Data provided
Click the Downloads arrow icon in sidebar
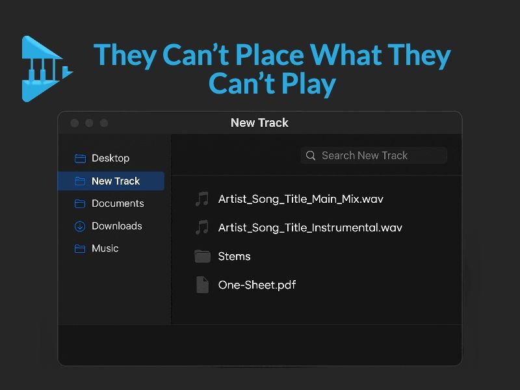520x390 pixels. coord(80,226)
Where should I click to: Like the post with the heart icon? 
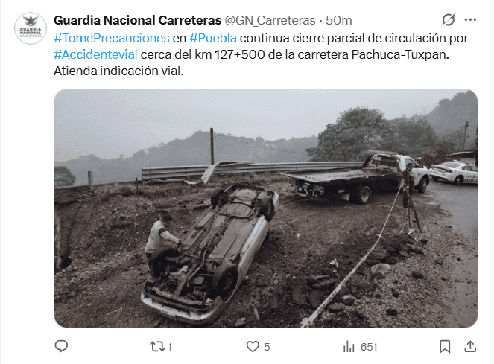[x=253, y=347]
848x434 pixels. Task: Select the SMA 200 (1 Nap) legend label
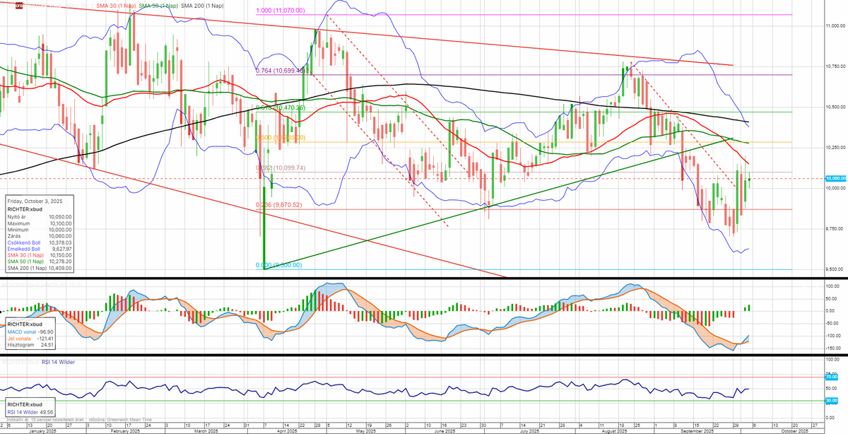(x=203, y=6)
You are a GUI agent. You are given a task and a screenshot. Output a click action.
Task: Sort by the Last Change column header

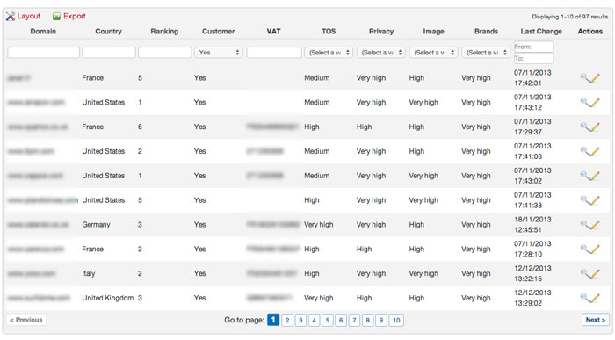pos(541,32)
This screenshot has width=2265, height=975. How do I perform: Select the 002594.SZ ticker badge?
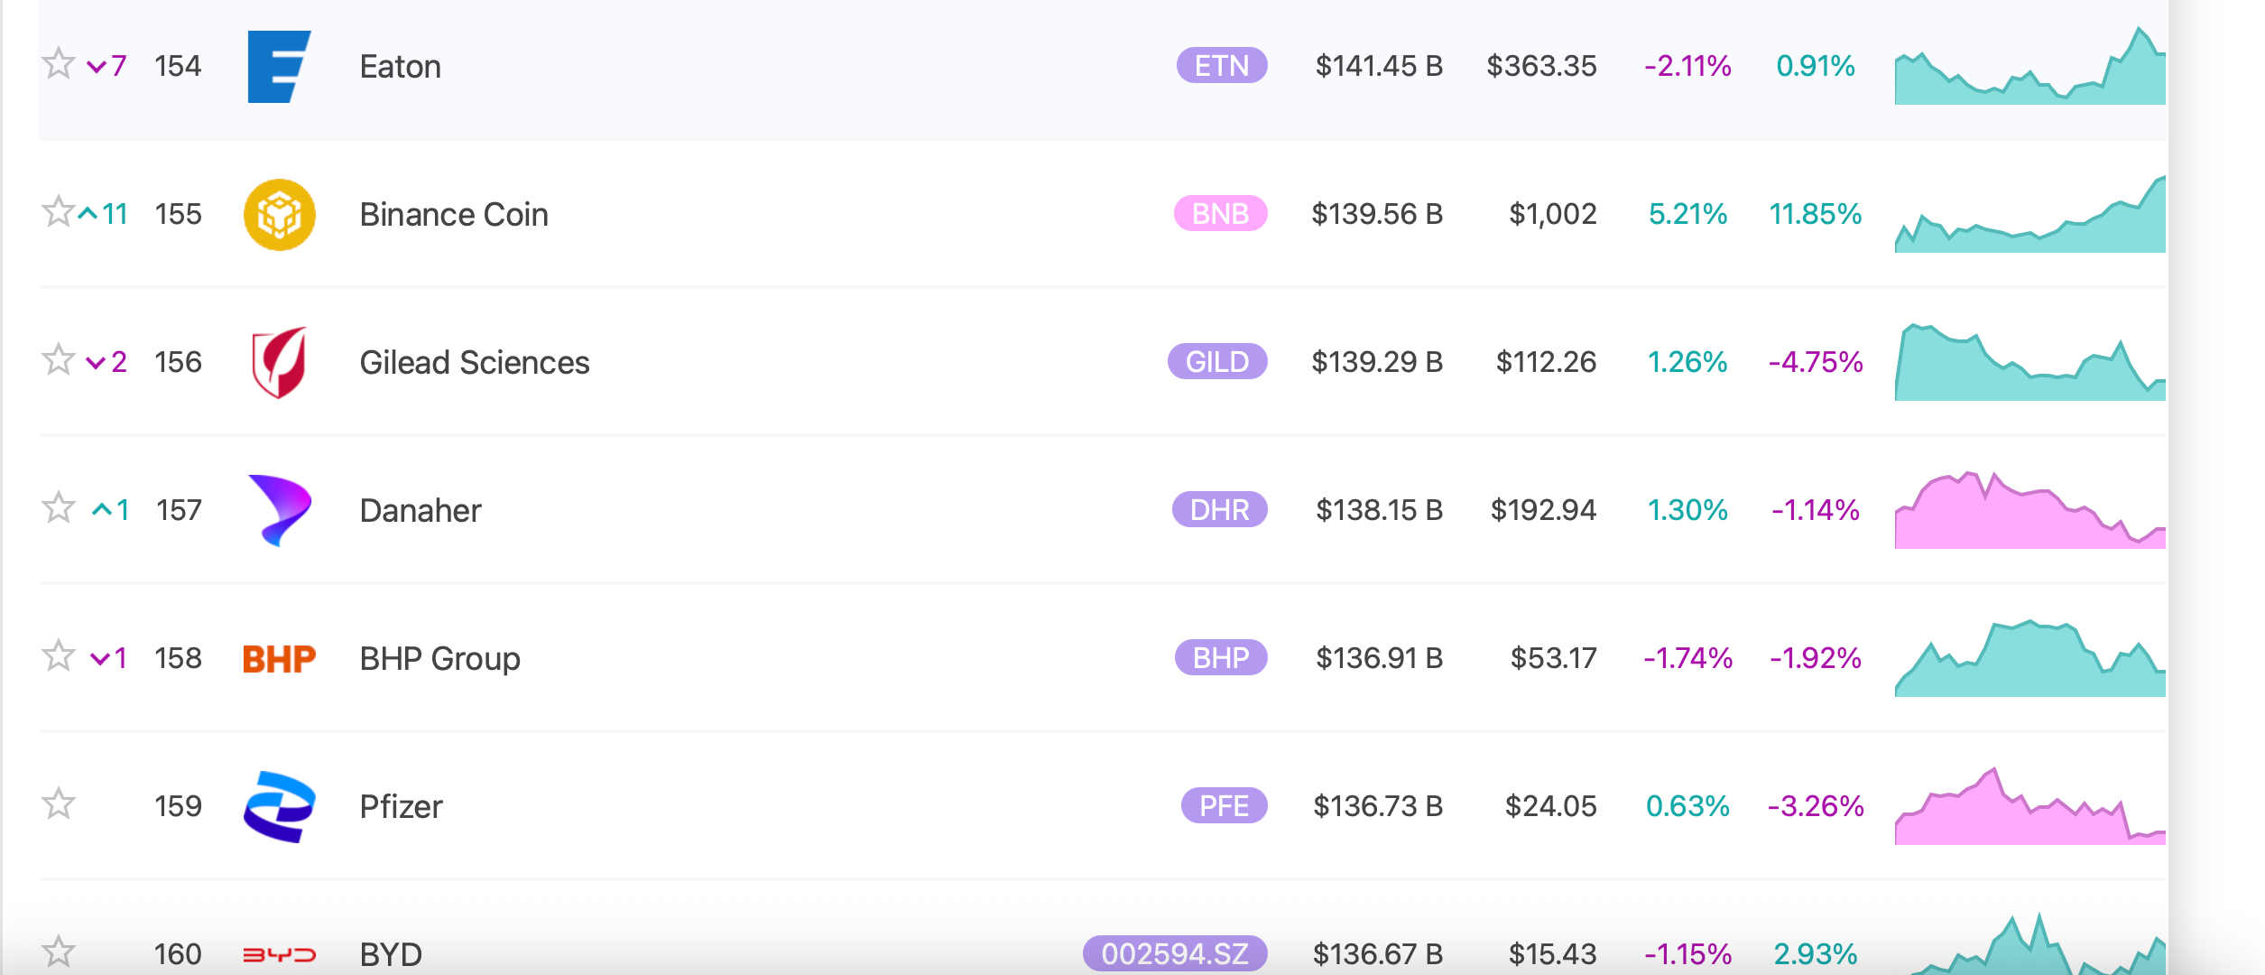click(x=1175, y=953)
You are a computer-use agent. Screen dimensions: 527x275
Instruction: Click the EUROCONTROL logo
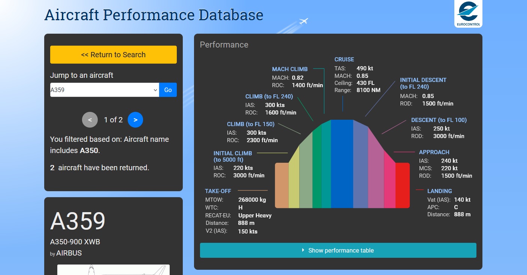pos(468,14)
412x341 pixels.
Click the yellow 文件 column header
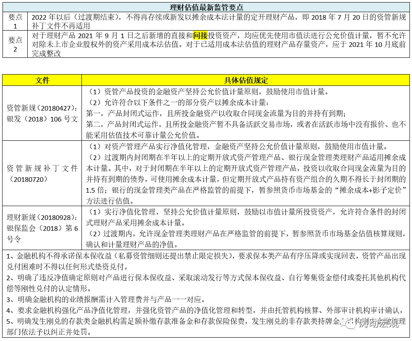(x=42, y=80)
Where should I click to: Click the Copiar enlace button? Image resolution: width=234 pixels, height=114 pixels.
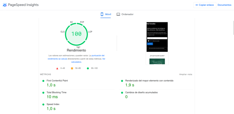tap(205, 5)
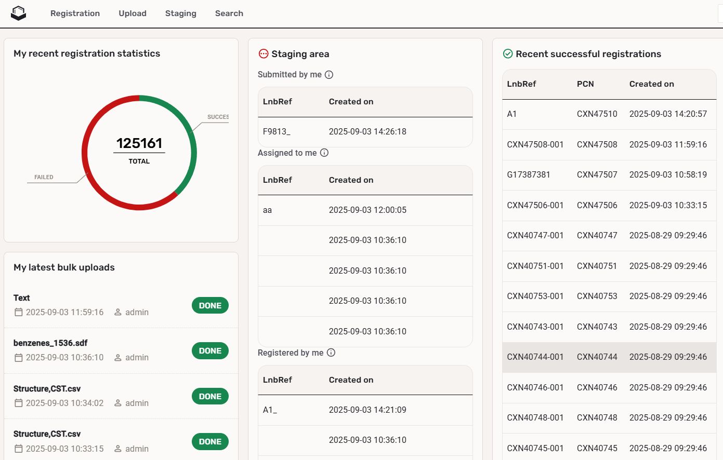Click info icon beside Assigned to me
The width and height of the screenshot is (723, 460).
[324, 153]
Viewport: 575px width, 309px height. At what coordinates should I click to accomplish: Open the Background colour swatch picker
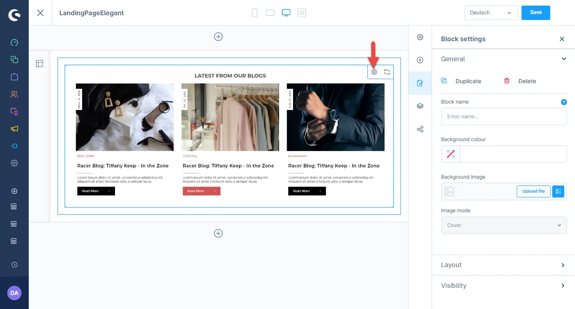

Exercise task
Return each line of the entries above that contains the word "column".

Answer to this task
Task: Sort by the Last Change column header
Click the yellow 文件 column header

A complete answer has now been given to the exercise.